Des enjeux et des valeurs

L'enseignement à distance est porteur d'enjeux et de valeurs essentiels pour la société. Des enjeux pédagogiques, bien sûr, en développant de nouvelles ressources et de nouveaux outils, en permettant de nouvelles interactions entre l'élève et l'enseignant, de nouvelles formes de tutorat, en gérant différemment l'espace et le temps, l'activité individuelle et l'activité collective, l'apprentissage collaboratif. Mais aussi des enjeux pour la personne, en renforçant l'individualisation de l'enseignement et donc une meilleure adaptation à chaque apprenant, en augmentant la liberté de choix de celui qui apprend : choix des objectifs, choix de la pédagogie, choix du rythme, choix dans l'organisation de son propre apprentissage. L'enseignement à distance contribue à assurer le continuum de la formation tout au long de la vie, et est ainsi un élément essentiel de la promotion sociale, de l'évolution de la qualification professionnelle, de la mobilité professionnelle. Mais l'enseignement à distance est aussi porteur d'enjeux sociaux. Il contribue à l'efficacité et à la garantie du service public de l'éducation, en renforçant l'égalité dans l'accès au savoir, l'égalité des chances, l'égalité des territoires, l'égalité dans la " présence " à l'éducation. L'école n'est plus seulement entre les murs. Elle se développe hors les murs, dans le temps et l'espace. Les technologies de l'information et de la communication lui ouvrent de nouveaux espaces. Dans le développement d'une société du savoir, l'école doit identifier avec précision sa mission, son champ d'action, sa spécificité. Dans une société du savoir, le savoir peut devenir un bien marchand, l'éducation peut devenir une activité économique rentable. Et pourtant, le savoir est un bien public, qui doit être accessible à tous ; c'est une condition fondamentale au progrès de notre société. L'éducation est une composante essentielle du service public. L'éducation nationale doit rester garante de ce service public. L'école traditionnelle, l'enseignement à distance, la combinaison équilibrée entre la présence et la distance, sont des composantes de ce service public.

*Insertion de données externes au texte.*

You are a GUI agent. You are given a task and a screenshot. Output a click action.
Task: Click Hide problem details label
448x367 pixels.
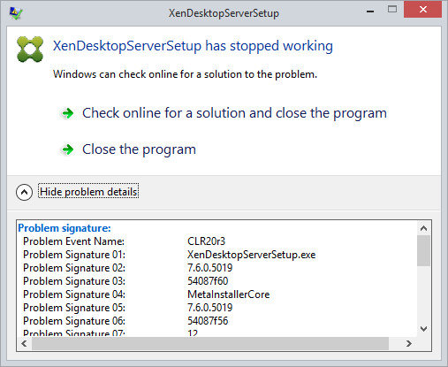[x=88, y=192]
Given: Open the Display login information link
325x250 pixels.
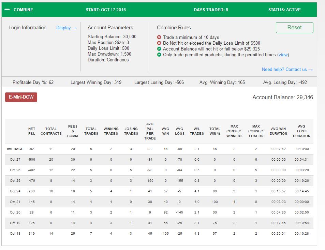Looking at the screenshot, I should click(x=67, y=28).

L'enjeu de l'acte éducatif est le savoir, et l'accès de tous au savoir. Les tic, en permettant de s'affranchir de certaines contraintes de lieu et de temps, renforcent le système éducatif. Mais le lieu de l'acte éducatif est alors transformé ; il n'est plus seulement l'école au sens traditionnel. Une sorte d'espace virtuel se crée autour de l'école ; il devient le lieu de l'acte éducatif. Toute la question est maintenant de savoir comment l'école va se situer par rapport à ces changements. Va-t-elle intégrer pleinement cet espace plus vaste, ou va-t-elle se concentrer sur sa mission traditionnelle d'enseignement présentiel et synchrone, laissant à d'autres acteurs le champ du virtuel et de la distance ? Tout l'enjeu est de maintenir, de conforter un véritable service public de l'éducation dans notre société du savoir.